___ Given records ___

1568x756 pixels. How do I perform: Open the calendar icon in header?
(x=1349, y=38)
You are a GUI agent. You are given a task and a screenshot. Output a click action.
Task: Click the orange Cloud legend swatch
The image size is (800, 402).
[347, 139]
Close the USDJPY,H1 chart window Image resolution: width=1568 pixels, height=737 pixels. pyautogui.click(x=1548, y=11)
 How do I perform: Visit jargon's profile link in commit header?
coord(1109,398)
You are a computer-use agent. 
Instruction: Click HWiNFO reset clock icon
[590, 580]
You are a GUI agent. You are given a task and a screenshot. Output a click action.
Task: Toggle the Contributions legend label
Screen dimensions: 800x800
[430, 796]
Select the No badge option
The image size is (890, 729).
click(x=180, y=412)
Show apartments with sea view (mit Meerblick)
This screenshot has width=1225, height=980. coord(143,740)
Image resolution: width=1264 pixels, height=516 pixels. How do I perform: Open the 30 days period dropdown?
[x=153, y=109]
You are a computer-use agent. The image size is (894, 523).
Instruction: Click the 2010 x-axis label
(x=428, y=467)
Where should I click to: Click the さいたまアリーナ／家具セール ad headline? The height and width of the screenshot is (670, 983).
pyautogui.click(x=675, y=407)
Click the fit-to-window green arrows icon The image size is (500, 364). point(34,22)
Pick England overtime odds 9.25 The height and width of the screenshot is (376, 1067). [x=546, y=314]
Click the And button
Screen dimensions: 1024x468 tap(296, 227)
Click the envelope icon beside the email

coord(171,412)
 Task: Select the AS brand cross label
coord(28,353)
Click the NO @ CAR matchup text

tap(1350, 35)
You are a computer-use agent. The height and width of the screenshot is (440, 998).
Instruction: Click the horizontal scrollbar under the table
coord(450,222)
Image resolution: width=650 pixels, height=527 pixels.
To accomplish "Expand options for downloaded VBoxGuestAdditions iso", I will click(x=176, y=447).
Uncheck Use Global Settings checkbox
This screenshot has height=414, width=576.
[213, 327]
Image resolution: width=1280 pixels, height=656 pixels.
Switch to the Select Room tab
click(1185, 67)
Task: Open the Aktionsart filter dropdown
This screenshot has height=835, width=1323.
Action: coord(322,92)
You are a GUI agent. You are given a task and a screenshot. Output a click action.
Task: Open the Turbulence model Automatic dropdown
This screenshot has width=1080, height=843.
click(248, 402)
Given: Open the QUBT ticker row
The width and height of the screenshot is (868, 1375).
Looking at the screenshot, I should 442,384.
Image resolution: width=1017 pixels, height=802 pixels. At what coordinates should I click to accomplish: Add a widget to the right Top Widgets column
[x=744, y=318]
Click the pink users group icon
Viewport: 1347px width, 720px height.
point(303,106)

___

# Goal of the exercise:
Beginning with the line that contains "Image resolution: width=1017", return every line through the end of the data above, exactly as written.

# Task answer:
Image resolution: width=1017 pixels, height=802 pixels. At what coordinates should I click to accomplish: Add a widget to the right Top Widgets column
[x=744, y=318]
Click the pink users group icon
Viewport: 1347px width, 720px height.
point(303,106)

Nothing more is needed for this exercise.